決定分手並不容易。與相愛之人分手更爲困難。無論你的朋友或家人是怎麼跟你說的,你只應在這種情況下與另一半結束這段感情:當你意識到他在你生活中扮演的負面角色大於正面角色時。

Looking at the big picture and how your partner impacts you can allow you to make a wise and thought out decision. While it may be hard to see at the time, there are quite a few reasons to break up with someone even if you love them.

縱觀大局,想象另一半對你的影響會讓你做出明智而深思熟慮的決定。雖然當時可能難以看清,但即使你很愛他/她,這些理由卻足以讓你離開他/她。

1. You can't trust them.

1. 你無法相信他/她。

No matter how much you love someone, you need to be able to trust them. Trust is absolutely paramount in a relationship.
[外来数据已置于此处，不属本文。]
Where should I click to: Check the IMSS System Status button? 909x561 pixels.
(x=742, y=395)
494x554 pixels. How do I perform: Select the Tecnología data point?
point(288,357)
According to a study from Northwestern University and Redeemer University College in Ontario, Canada, those who have trust their partners are more likely to be in long-term and successful relationships, proving just how important that trust is.

無論你多麼愛一個人,你都應該能夠相信他/她。談戀愛時信任很重要。美國西北大學和加拿大安大略省的救世主大學開展的一項研究表明:信任另一半的人的戀情更有可能長久、成功,這也證明了信任的重要性。

爲什麼要和某人分手,即使你很愛他/她?

2. They are emotionally manipulative.

2. 他們在情感上喜歡操縱。

From telling you that every argument is your fault to acting as if they can't live without you, an emotionally manipulative partner brings down your self-worth and leaves you relying on them.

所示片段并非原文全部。